Either a low or a high circulating level of vitamin D increases the risk of major adverse cardiac or cerebrovascular events (MACCE) after cardiac surgery. This finding comes from a new study performed by investigators at Ruhr University Bochum in Bad Oeynhausen, Germany (latitude 52°N).

Between January 2010 and August 2011, the researchers measured the circulating level of 25-hydroxyvitamin D [25(OH)D], in addition to 38 other parameters, in 4,418 consecutive patients scheduled to undergo cardiac surgery. A surprisingly high proportion of patients (38.0%) had a 25(OH)D deficiency (<30.0 nmol/l). A similar percentage (32.3%) had an insufficient 25(OH)D level (30.0–49.9 nmol/l), whereas 3.1% had a high 25(OH)D level (>100.0 nmol/l). Notably, the time of year seemed to be an important factor in determining 25(OH)D level, with winter being associated with deficient levels, and spring and summer being associated with adequate or high levels.

The incidence of postoperative MACCE—defined as in-hospital death, myocardial infarction, low cardiac output syndrome, or stroke—was 11.5%. Patients with a 25(OH)D deficiency, and those with an inadequate or high level of this vitamin had an odds ratio for MACCE of 2.23 (95% CI 1.31–3.79), 1.73 (95% CI 1.01–2.96), and 2.34 (95% CI 1.12–4.89), respectively, indicating a U-shaped relationship. The secondary end points of 6-month and 12-month mortality were higher in patients with a 25(OH)D deficiency than in those with a 25(OH)D level of 75.0–100.0 nmol/l.

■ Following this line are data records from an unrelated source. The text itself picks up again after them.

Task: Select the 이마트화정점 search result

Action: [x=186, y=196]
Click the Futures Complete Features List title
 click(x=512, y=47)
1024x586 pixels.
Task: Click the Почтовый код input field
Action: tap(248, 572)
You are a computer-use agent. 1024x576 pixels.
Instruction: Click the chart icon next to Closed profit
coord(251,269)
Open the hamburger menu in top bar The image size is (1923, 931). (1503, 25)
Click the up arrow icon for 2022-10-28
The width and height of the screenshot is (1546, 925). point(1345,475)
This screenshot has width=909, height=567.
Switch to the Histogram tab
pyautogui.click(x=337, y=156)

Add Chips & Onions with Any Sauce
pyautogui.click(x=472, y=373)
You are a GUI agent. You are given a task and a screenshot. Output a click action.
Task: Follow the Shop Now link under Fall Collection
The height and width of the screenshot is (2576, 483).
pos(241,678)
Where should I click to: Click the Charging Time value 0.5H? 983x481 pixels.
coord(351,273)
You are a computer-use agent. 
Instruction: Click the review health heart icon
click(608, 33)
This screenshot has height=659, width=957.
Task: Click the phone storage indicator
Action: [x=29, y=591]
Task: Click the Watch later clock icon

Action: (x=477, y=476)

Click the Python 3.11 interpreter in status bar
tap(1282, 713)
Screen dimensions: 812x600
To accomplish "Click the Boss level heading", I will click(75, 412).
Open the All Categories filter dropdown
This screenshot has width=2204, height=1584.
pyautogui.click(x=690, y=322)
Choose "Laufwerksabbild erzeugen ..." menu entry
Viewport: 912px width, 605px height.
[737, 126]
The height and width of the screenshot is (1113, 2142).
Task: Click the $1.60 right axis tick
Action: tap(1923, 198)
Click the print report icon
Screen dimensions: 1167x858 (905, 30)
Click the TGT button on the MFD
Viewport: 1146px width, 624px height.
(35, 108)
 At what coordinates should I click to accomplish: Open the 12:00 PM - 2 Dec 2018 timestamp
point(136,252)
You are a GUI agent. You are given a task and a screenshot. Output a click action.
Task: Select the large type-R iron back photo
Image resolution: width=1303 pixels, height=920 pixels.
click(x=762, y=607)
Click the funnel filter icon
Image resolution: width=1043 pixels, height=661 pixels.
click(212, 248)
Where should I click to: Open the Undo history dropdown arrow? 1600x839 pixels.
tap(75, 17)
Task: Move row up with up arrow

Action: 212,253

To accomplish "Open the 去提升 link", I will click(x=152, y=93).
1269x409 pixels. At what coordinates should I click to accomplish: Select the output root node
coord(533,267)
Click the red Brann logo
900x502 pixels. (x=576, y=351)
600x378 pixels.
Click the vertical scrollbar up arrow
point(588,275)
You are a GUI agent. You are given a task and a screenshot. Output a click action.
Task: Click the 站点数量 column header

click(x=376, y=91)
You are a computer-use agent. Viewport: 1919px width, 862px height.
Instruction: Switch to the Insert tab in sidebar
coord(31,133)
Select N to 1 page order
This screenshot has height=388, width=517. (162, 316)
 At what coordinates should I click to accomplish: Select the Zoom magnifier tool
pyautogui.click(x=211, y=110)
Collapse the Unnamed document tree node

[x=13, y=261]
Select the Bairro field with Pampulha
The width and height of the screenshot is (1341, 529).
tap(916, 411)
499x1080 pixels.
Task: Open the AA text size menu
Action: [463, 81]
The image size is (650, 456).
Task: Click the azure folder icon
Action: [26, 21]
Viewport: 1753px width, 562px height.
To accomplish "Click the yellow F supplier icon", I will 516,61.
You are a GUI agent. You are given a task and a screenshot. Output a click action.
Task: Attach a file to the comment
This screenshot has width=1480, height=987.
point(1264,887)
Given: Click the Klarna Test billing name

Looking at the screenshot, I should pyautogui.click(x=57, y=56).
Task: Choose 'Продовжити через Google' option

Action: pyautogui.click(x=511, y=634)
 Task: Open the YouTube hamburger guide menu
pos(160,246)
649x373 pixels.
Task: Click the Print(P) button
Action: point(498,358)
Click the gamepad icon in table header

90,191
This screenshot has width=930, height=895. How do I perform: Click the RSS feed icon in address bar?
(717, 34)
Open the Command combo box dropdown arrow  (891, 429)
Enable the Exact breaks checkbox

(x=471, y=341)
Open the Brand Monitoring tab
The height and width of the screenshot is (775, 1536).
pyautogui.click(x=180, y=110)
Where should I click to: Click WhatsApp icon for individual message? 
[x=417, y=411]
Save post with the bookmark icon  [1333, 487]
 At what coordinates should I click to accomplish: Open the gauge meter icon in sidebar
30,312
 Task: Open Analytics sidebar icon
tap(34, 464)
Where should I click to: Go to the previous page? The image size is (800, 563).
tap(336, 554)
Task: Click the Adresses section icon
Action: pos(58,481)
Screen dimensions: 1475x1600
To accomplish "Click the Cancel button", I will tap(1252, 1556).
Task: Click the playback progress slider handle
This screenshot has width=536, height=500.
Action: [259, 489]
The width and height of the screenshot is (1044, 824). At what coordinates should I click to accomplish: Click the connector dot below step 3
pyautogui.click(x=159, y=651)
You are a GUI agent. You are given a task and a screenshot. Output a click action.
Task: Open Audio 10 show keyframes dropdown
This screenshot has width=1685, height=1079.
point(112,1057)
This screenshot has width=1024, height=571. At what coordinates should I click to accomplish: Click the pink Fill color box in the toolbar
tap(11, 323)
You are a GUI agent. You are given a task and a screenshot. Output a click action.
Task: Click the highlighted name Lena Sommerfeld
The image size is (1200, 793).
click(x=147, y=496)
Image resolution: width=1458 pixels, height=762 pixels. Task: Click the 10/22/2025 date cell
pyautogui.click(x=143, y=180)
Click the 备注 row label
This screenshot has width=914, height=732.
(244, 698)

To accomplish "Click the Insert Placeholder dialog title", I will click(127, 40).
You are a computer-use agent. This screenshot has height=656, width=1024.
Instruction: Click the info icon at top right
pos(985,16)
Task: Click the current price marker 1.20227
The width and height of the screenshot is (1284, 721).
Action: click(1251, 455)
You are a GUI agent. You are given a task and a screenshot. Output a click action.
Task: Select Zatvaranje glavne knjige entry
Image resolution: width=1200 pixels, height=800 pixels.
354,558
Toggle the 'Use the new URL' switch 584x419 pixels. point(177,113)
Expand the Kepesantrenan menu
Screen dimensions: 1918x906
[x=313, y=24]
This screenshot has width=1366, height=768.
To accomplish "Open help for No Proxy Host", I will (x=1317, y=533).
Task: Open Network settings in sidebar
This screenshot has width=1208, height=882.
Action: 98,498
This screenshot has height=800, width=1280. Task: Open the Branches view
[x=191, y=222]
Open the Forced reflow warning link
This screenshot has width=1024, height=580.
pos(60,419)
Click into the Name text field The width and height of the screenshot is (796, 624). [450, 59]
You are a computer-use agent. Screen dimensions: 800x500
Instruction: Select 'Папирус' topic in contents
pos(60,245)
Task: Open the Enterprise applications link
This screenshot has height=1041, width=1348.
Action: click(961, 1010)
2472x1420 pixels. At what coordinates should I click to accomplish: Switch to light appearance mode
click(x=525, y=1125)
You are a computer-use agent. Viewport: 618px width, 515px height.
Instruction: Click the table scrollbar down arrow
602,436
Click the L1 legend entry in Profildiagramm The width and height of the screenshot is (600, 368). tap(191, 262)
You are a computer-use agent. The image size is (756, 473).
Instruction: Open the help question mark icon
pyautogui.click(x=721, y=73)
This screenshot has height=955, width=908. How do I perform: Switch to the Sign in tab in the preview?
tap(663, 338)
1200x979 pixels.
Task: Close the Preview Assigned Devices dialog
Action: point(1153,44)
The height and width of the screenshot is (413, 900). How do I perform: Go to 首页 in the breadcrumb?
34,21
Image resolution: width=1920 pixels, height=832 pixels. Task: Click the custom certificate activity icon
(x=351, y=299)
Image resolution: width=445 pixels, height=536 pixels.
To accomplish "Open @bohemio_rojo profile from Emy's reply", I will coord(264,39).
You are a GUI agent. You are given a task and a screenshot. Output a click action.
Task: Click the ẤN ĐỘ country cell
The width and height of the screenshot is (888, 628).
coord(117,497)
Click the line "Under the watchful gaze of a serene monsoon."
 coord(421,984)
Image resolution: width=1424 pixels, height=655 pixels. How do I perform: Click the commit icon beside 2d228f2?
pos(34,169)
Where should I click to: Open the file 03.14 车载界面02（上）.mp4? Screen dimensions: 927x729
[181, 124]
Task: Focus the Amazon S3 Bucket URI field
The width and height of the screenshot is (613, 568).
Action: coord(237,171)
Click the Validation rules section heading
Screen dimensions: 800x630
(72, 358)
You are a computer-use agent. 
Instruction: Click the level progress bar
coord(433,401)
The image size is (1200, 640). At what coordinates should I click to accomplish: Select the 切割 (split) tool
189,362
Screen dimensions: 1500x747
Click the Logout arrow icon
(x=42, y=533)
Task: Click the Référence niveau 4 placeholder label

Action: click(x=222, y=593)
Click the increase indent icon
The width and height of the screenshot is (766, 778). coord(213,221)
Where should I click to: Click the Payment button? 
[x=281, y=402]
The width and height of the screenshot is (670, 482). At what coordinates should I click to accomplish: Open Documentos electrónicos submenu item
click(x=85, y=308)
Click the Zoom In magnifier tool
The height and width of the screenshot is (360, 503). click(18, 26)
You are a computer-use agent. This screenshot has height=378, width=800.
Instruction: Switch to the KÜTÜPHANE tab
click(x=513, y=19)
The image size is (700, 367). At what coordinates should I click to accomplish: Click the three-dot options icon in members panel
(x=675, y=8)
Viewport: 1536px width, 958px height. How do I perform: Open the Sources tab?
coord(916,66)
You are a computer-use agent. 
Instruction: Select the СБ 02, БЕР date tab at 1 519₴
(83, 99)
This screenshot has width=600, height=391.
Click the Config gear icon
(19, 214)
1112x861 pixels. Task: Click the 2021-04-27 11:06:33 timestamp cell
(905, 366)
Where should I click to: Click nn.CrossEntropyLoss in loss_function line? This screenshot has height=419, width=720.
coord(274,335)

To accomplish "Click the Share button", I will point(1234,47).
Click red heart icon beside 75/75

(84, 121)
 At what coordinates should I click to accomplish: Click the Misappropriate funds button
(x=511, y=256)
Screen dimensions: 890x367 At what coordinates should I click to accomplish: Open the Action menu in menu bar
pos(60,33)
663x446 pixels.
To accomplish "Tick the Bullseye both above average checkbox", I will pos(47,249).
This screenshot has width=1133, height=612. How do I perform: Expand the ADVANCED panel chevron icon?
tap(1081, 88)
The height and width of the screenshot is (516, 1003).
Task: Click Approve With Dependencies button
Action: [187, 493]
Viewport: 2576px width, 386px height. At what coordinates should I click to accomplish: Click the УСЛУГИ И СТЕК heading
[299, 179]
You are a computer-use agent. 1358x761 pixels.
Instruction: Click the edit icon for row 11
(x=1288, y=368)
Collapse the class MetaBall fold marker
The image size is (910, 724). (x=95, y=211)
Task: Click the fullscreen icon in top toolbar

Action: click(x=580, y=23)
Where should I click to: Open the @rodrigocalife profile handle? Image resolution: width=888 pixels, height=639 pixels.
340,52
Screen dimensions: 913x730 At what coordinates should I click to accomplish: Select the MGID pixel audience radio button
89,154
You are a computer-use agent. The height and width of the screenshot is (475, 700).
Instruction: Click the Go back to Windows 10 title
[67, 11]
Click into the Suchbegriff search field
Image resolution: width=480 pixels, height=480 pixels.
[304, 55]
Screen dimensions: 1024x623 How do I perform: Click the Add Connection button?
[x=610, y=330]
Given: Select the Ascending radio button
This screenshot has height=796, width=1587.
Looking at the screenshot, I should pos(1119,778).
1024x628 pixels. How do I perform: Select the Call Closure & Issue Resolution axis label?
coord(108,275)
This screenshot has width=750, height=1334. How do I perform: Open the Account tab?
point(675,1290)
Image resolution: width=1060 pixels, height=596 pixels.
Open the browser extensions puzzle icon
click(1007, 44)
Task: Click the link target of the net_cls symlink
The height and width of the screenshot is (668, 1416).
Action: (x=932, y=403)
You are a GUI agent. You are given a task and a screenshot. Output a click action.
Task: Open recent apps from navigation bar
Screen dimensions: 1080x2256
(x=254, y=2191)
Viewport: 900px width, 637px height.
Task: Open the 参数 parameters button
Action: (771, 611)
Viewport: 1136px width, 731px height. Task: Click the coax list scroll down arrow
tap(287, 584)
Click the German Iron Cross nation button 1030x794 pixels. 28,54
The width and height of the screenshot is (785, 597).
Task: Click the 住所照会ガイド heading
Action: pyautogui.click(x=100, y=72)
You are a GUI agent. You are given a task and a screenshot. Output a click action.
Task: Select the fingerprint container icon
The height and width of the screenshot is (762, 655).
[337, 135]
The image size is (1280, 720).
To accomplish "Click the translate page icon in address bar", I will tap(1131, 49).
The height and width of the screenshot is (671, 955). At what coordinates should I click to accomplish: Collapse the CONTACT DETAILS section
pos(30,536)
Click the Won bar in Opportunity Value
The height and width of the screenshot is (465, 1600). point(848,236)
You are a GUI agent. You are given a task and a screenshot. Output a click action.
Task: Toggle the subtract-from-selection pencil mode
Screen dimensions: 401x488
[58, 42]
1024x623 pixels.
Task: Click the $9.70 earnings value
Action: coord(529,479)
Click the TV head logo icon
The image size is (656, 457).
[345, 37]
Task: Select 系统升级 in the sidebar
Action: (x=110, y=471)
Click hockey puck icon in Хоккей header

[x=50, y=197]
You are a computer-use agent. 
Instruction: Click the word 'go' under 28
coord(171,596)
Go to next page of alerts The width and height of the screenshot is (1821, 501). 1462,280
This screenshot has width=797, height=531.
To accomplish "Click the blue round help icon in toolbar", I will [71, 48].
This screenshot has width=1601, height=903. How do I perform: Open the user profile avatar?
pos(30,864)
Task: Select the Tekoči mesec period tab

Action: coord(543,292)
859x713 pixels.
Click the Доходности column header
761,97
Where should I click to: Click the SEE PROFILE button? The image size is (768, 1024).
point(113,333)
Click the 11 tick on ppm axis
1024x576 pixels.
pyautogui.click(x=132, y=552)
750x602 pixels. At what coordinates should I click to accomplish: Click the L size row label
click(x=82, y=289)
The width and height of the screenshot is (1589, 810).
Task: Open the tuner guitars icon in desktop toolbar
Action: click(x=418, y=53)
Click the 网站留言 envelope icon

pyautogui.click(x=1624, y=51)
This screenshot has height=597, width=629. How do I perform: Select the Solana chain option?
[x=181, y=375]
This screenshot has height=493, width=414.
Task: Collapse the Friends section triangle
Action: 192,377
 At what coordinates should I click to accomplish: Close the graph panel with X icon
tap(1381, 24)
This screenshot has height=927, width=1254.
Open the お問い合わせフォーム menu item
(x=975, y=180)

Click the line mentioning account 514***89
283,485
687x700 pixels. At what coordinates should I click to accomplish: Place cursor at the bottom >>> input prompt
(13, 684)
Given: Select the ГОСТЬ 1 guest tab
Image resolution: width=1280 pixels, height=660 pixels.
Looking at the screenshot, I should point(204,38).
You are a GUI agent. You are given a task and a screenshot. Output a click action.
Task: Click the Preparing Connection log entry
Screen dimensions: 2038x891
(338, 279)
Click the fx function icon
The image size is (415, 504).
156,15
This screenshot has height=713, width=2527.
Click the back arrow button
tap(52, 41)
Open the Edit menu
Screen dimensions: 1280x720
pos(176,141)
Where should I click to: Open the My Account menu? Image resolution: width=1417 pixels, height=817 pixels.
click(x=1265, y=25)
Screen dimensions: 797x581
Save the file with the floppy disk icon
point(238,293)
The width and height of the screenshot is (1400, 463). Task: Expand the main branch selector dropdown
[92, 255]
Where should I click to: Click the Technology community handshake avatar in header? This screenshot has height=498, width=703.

These data suggest that the optimal 25(OH)D level is 75.0–87.5 nmol/l. Dr Armin Zittermann, lead author on the report, states that “there is an urgent need to prevent the high prevalence of deficient 25(OH)D levels in Central Europe, [which] can best be done by food fortification, supplement use, safe sun exposure, or a combination of these”. However, Dr Zittermann cautions that “until the causes for the U-shaped association of circulating 25(OH)D with poor clinical outcome are known, only moderate amounts of vitamin D should be used in supplements or food fortification”. The investigators would like “to perform a large randomized controlled trial in cardiac surgical patients to investigate whether the association between vitamin D deficiency and poor clinical outcome is causal”.